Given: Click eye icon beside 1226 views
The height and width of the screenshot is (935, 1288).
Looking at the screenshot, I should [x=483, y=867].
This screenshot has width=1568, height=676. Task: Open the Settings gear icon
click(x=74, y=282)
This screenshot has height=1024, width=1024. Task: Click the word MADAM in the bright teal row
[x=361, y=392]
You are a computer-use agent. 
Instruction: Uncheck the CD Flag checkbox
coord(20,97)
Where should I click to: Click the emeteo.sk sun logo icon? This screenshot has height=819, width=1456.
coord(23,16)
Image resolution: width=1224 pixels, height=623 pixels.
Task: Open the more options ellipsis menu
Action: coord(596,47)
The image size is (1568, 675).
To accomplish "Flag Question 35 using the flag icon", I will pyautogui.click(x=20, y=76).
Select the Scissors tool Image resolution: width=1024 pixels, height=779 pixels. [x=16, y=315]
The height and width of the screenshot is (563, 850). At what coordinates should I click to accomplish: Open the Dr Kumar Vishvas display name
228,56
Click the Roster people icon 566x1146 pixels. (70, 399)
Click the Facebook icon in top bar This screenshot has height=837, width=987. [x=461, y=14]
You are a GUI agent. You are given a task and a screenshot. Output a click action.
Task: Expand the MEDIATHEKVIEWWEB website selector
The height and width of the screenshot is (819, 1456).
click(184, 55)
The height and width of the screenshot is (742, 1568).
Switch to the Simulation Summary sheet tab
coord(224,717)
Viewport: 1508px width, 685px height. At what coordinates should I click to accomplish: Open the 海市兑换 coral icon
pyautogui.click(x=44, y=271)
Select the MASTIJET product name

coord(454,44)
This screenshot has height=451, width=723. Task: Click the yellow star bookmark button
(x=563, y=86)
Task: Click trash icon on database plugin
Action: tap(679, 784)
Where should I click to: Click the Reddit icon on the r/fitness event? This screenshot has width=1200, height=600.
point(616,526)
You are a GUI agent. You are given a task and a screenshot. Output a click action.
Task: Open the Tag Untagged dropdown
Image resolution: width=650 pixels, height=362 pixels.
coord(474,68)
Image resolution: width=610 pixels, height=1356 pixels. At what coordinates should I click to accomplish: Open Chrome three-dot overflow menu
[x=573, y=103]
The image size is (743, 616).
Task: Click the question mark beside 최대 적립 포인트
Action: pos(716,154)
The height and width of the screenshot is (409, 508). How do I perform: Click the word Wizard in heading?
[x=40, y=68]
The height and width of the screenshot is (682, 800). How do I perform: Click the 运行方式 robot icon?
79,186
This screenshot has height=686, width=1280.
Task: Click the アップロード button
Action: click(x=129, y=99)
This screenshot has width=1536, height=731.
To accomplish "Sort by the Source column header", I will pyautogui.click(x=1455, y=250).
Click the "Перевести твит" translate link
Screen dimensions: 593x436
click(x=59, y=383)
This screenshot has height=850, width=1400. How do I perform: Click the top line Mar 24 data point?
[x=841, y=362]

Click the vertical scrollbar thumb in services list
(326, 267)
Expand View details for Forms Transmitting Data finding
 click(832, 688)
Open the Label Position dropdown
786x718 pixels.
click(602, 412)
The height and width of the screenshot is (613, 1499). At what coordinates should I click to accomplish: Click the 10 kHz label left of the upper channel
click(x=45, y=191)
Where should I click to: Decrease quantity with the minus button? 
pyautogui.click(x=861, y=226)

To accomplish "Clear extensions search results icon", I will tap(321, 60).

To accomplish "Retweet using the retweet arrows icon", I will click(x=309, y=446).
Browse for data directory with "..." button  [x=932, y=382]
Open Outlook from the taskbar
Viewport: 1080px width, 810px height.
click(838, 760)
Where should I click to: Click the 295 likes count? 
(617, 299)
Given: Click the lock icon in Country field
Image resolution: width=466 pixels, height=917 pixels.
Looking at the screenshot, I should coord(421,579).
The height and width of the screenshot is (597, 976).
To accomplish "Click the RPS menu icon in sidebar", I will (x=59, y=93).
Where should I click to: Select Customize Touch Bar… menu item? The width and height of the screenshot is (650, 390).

## Written exercise:
Arrange all of the entries above as a numbered list, one line per item, and leave out the blank lines.

## Response:
1. Given: Click eye icon beside 1226 views
2. The height and width of the screenshot is (935, 1288).
3. Looking at the screenshot, I should [x=483, y=867].
4. This screenshot has width=1568, height=676. Task: Open the Settings gear icon
5. click(x=74, y=282)
6. This screenshot has height=1024, width=1024. Task: Click the word MADAM in the bright teal row
7. [x=361, y=392]
8. You are a computer-use agent. 
9. Instruction: Uncheck the CD Flag checkbox
10. coord(20,97)
11. Where should I click to: Click the emeteo.sk sun logo icon? This screenshot has height=819, width=1456.
12. coord(23,16)
13. Image resolution: width=1224 pixels, height=623 pixels.
14. Task: Open the more options ellipsis menu
15. Action: coord(596,47)
16. The image size is (1568, 675).
17. To accomplish "Flag Question 35 using the flag icon", I will pyautogui.click(x=20, y=76).
18. Select the Scissors tool Image resolution: width=1024 pixels, height=779 pixels. [x=16, y=315]
19. The height and width of the screenshot is (563, 850). At what coordinates should I click to accomplish: Open the Dr Kumar Vishvas display name
20. 228,56
21. Click the Roster people icon 566x1146 pixels. (70, 399)
22. Click the Facebook icon in top bar This screenshot has height=837, width=987. [x=461, y=14]
23. You are a GUI agent. You are given a task and a screenshot. Output a click action.
24. Task: Expand the MEDIATHEKVIEWWEB website selector
25. The height and width of the screenshot is (819, 1456).
26. click(184, 55)
27. The height and width of the screenshot is (742, 1568).
28. Switch to the Simulation Summary sheet tab
29. coord(224,717)
30. Viewport: 1508px width, 685px height. At what coordinates should I click to accomplish: Open the 海市兑换 coral icon
31. pyautogui.click(x=44, y=271)
32. Select the MASTIJET product name
33. coord(454,44)
34. This screenshot has height=451, width=723. Task: Click the yellow star bookmark button
35. (x=563, y=86)
36. Task: Click trash icon on database plugin
37. Action: tap(679, 784)
38. Where should I click to: Click the Reddit icon on the r/fitness event? This screenshot has width=1200, height=600.
39. point(616,526)
40. You are a GUI agent. You are given a task and a screenshot. Output a click action.
41. Task: Open the Tag Untagged dropdown
42. Image resolution: width=650 pixels, height=362 pixels.
43. coord(474,68)
44. Image resolution: width=610 pixels, height=1356 pixels. At what coordinates should I click to accomplish: Open Chrome three-dot overflow menu
45. [x=573, y=103]
46. The image size is (743, 616).
47. Task: Click the question mark beside 최대 적립 포인트
48. Action: pos(716,154)
49. The height and width of the screenshot is (409, 508). How do I perform: Click the word Wizard in heading?
50. [x=40, y=68]
51. The height and width of the screenshot is (682, 800). How do I perform: Click the 运行方式 robot icon?
52. 79,186
53. This screenshot has height=686, width=1280.
54. Task: Click the アップロード button
55. Action: click(x=129, y=99)
56. This screenshot has width=1536, height=731.
57. To accomplish "Sort by the Source column header", I will pyautogui.click(x=1455, y=250).
58. Click the "Перевести твит" translate link
59. Screen dimensions: 593x436
60. click(x=59, y=383)
61. This screenshot has height=850, width=1400. How do I perform: Click the top line Mar 24 data point?
62. [x=841, y=362]
63. Click the vertical scrollbar thumb in services list
64. (326, 267)
65. Expand View details for Forms Transmitting Data finding
66.  click(832, 688)
67. Open the Label Position dropdown
68. 786x718 pixels.
69. click(602, 412)
70. The height and width of the screenshot is (613, 1499). At what coordinates should I click to accomplish: Click the 10 kHz label left of the upper channel
71. click(x=45, y=191)
72. Where should I click to: Decrease quantity with the minus button? 
73. pyautogui.click(x=861, y=226)
74. To accomplish "Clear extensions search results icon", I will tap(321, 60).
75. To accomplish "Retweet using the retweet arrows icon", I will click(x=309, y=446).
76. Browse for data directory with "..." button  [x=932, y=382]
77. Open Outlook from the taskbar
78. Viewport: 1080px width, 810px height.
79. click(838, 760)
80. Where should I click to: Click the 295 likes count? 
81. (617, 299)
82. Given: Click the lock icon in Country field
83. Image resolution: width=466 pixels, height=917 pixels.
84. Looking at the screenshot, I should coord(421,579).
85. The height and width of the screenshot is (597, 976).
86. To accomplish "Click the RPS menu icon in sidebar", I will (x=59, y=93).
87. Where should I click to: Select Customize Touch Bar… menu item? The width and height of the screenshot is (650, 390).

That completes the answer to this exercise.